======== Supplied records

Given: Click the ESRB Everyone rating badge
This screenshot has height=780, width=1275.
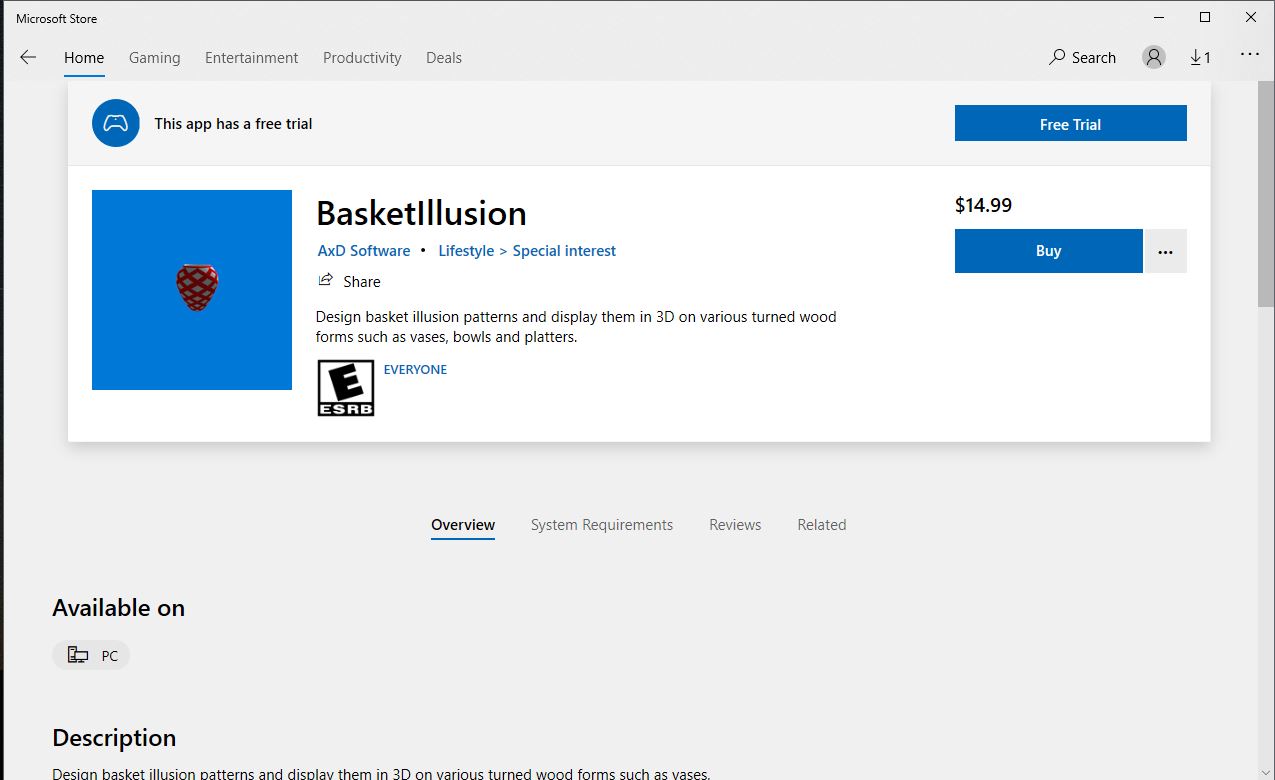Looking at the screenshot, I should [345, 388].
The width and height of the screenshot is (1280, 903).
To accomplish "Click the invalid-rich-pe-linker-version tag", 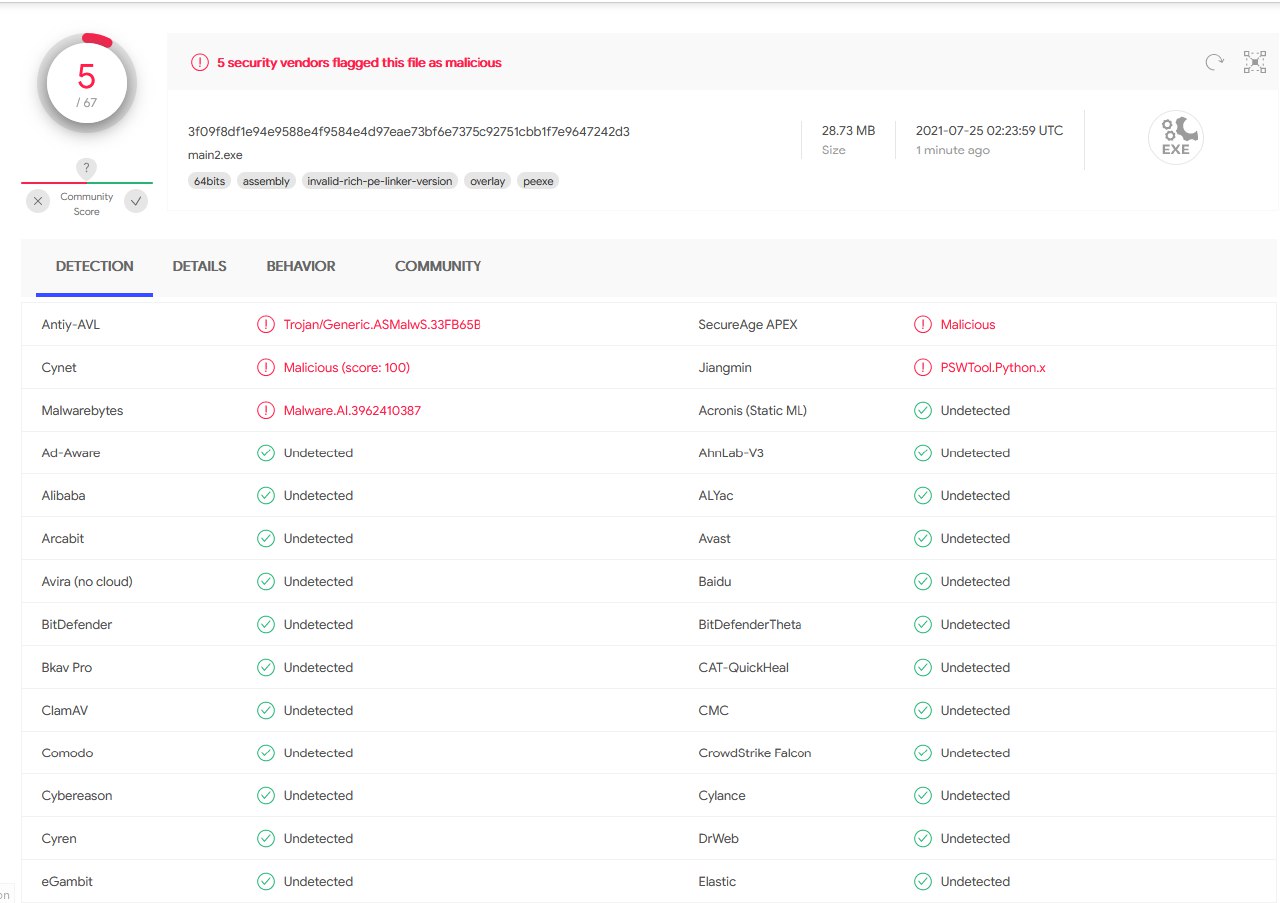I will [x=379, y=181].
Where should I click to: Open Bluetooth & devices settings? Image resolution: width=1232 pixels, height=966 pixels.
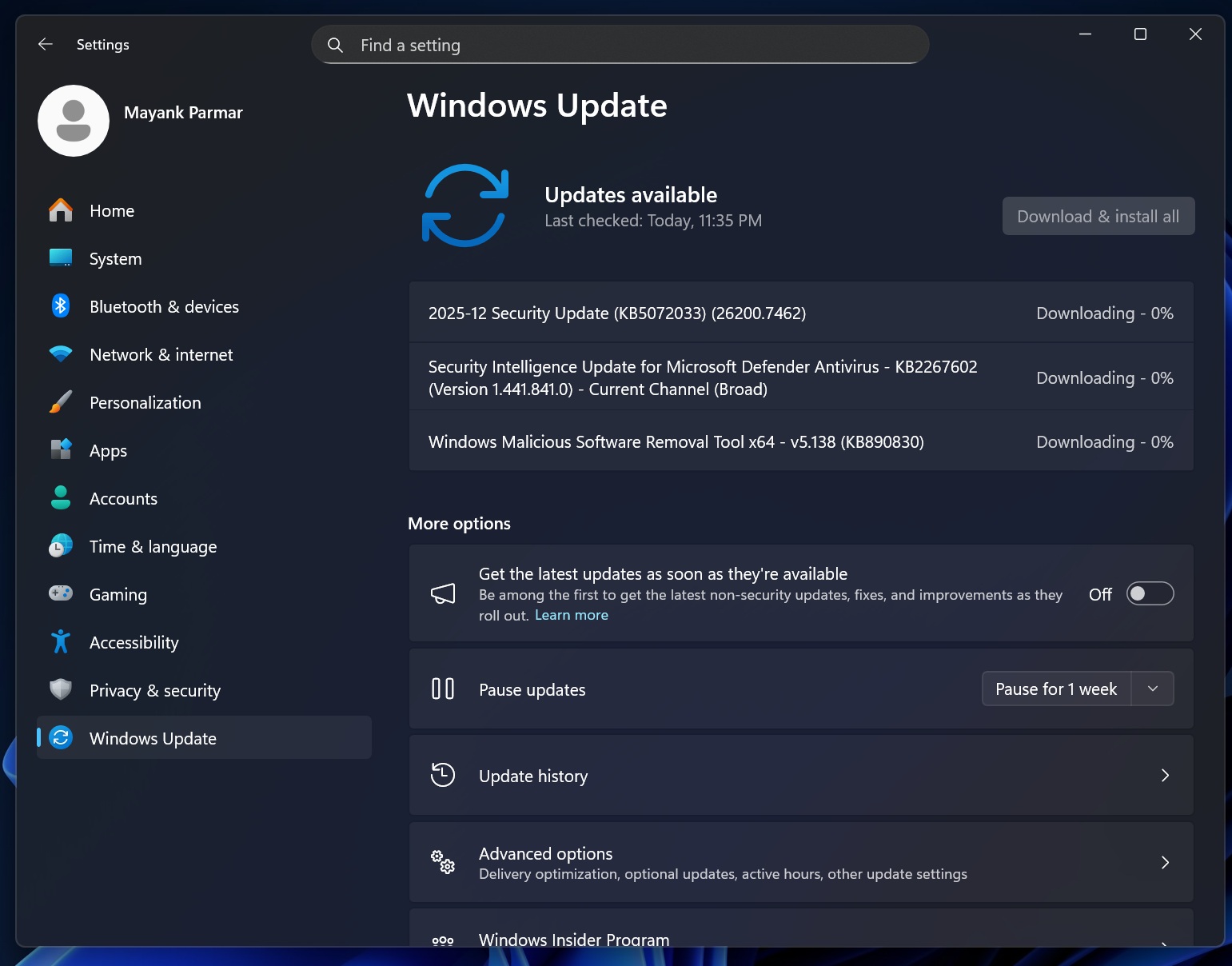[x=61, y=306]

================

Problem details — Could you write out exactly the lines running from the one with "Where should I" through the last line of the data above, both ends kept, and omit any picture?

Your response —
Where should I click to: Open Bluetooth & devices settings? Image resolution: width=1232 pixels, height=966 pixels.
[x=61, y=306]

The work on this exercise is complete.